Augmentation of melanoma-specific gene expression using a tandem melanocyte-specific enhancer results in increased cytotoxicity of the purine nucleoside phosphorylase gene in melanoma.

Abstract

The lineage-specific human tyrosinase promoter has been used to successfully target gene expression at the transcriptional level to melanoma cells.

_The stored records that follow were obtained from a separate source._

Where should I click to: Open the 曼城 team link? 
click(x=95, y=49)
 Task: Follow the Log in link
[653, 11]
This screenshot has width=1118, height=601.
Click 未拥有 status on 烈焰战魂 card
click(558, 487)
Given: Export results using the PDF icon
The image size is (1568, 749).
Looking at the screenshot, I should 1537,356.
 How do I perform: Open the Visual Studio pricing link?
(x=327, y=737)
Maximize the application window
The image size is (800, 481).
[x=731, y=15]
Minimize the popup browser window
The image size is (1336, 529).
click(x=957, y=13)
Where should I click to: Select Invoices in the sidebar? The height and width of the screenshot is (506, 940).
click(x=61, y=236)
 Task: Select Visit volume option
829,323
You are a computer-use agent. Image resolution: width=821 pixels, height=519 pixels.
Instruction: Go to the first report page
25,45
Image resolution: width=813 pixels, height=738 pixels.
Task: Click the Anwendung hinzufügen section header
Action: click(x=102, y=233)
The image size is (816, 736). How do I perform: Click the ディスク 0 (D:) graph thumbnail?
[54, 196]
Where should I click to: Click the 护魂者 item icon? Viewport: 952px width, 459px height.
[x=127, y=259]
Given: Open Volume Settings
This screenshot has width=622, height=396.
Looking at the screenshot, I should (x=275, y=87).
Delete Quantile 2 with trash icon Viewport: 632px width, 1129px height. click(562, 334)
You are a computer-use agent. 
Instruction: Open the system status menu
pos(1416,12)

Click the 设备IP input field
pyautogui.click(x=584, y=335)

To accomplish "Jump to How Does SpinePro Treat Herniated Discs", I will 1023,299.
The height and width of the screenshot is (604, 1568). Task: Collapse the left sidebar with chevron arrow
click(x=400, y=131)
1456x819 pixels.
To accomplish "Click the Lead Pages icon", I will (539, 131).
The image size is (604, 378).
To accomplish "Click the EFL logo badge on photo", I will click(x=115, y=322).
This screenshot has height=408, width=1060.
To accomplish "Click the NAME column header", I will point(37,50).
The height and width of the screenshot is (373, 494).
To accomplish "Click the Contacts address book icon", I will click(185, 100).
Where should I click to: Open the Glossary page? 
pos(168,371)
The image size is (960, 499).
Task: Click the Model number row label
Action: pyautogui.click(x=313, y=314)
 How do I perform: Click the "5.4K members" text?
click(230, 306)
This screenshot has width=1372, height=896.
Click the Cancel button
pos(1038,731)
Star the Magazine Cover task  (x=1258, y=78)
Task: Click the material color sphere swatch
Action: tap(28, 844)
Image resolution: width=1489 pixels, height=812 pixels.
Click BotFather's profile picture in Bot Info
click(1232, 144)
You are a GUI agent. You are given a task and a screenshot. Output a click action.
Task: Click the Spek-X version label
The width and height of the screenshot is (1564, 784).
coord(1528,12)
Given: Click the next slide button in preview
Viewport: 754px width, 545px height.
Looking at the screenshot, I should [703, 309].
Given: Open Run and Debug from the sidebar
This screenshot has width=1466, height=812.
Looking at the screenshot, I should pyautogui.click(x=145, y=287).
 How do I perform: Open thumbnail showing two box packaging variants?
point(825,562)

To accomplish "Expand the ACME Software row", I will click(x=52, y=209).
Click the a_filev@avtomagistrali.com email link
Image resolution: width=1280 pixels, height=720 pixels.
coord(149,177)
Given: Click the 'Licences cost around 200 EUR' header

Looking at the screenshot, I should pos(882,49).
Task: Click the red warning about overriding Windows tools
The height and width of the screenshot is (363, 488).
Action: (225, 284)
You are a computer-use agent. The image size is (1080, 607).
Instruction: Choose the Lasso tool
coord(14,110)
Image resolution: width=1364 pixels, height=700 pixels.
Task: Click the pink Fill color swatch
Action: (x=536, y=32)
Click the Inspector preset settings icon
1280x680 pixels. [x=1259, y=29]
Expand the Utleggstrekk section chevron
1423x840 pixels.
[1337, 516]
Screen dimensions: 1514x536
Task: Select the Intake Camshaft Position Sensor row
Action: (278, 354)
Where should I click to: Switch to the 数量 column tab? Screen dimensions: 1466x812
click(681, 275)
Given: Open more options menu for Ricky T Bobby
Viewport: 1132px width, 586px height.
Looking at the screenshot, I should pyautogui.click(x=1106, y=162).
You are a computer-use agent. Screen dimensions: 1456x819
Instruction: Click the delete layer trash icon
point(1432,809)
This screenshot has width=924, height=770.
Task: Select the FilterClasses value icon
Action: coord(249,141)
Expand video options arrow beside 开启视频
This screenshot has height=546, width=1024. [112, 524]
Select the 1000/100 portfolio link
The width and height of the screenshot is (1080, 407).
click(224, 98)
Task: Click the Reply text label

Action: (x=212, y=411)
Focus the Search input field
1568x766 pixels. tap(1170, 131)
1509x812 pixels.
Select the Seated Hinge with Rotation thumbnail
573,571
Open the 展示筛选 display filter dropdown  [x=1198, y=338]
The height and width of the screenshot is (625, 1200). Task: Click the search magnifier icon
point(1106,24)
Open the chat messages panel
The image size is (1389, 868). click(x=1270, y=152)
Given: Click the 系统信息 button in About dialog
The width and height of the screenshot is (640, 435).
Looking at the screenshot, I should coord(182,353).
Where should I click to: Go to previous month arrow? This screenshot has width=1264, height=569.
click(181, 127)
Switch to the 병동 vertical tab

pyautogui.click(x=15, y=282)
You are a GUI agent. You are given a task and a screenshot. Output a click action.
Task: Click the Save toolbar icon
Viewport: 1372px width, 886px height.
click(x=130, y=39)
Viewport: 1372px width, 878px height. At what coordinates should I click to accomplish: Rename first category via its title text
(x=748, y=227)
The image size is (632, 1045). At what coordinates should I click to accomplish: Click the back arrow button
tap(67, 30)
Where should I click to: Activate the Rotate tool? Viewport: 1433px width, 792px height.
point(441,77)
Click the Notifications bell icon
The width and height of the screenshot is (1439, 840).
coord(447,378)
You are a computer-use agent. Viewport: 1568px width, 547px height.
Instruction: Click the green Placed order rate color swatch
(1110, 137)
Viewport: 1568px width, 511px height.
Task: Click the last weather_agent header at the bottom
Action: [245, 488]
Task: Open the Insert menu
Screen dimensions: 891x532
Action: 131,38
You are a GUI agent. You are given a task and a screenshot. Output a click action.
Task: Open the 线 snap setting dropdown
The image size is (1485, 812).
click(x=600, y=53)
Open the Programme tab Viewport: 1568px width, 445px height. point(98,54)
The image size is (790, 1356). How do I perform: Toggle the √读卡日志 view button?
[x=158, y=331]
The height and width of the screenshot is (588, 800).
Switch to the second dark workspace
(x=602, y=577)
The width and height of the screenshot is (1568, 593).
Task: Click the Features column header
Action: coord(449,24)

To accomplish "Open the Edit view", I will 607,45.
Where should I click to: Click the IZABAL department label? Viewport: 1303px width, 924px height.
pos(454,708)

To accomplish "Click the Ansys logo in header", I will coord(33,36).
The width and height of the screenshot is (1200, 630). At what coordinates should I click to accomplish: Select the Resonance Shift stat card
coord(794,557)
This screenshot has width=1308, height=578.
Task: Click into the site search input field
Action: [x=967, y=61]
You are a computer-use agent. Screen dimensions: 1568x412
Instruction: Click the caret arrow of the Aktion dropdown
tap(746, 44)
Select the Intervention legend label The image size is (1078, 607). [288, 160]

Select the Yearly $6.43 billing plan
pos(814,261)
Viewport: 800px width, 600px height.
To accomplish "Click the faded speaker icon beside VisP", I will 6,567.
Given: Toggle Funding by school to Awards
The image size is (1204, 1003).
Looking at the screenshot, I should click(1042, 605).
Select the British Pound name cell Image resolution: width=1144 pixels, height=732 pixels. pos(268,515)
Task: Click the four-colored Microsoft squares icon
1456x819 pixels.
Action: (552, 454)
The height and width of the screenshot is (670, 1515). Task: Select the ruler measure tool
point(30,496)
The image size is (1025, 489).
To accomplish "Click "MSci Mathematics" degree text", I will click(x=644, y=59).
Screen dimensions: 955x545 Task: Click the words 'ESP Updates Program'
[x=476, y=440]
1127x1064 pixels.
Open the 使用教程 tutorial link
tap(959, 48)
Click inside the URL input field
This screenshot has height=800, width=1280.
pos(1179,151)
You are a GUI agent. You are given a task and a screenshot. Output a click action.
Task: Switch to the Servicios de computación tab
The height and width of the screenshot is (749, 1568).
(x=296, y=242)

The tyrosinase promoter, alone and in combination with a single, or a dual, tandem melanocyte-specific enhancer, was used to regulate expression of the firefly luciferase reporter gene. Transient transfections of these tissue-specific luciferase constructs in human and murine melanoma (Pmel, B16mel) and colon carcinoma (WiDr, MC38) cell lines resulted in melanoma-specific luciferase expression that was amplified 5- and 500-fold with the addition of a single or double enhancer, respectively, to the tyrosinase promoter. When the double enhancer-promoter construct expressed the highly toxic Escherichia coli purine nucleoside phosphorylase (PNP) gene, transfection of the same cell lines followed by administration of the prodrug 6-methyl purine deoxyriboside (6-MPDR) at a concentration of 50 microM caused melanoma-specific in vitro cell killing. Within 5 days after prodrug administration methylthiazol-tetrazolium (MTT) cytotoxicity assays showed that only 15 and 9% of Pmel and B16mel cells, respectively, remained viable compared with controls. This effect was highly specific, as 90 and 96% of WiDr and MC38 colon carcinoma cells remained viable 5 days after identical treatment. This effect was a direct result of increased tissue-specific conversion of 6-MPDR to the toxic metabolite 6-methylpurine (6-MP), as documented by HPLC analysis of culture supernatants. These results show that the dual tandem melanocyte-specific enhancer provides powerful amplification of the transcriptional targeting of gene expression afforded by use of the tyrosinase promoter. This amplification translates into increased, highly specific cytotoxicity to melanoma by the PNP/6-MPDR enzyme/prodrug system and, therefore, has potential efficacy in the use of gene therapy for the treatment of metastatic melanoma.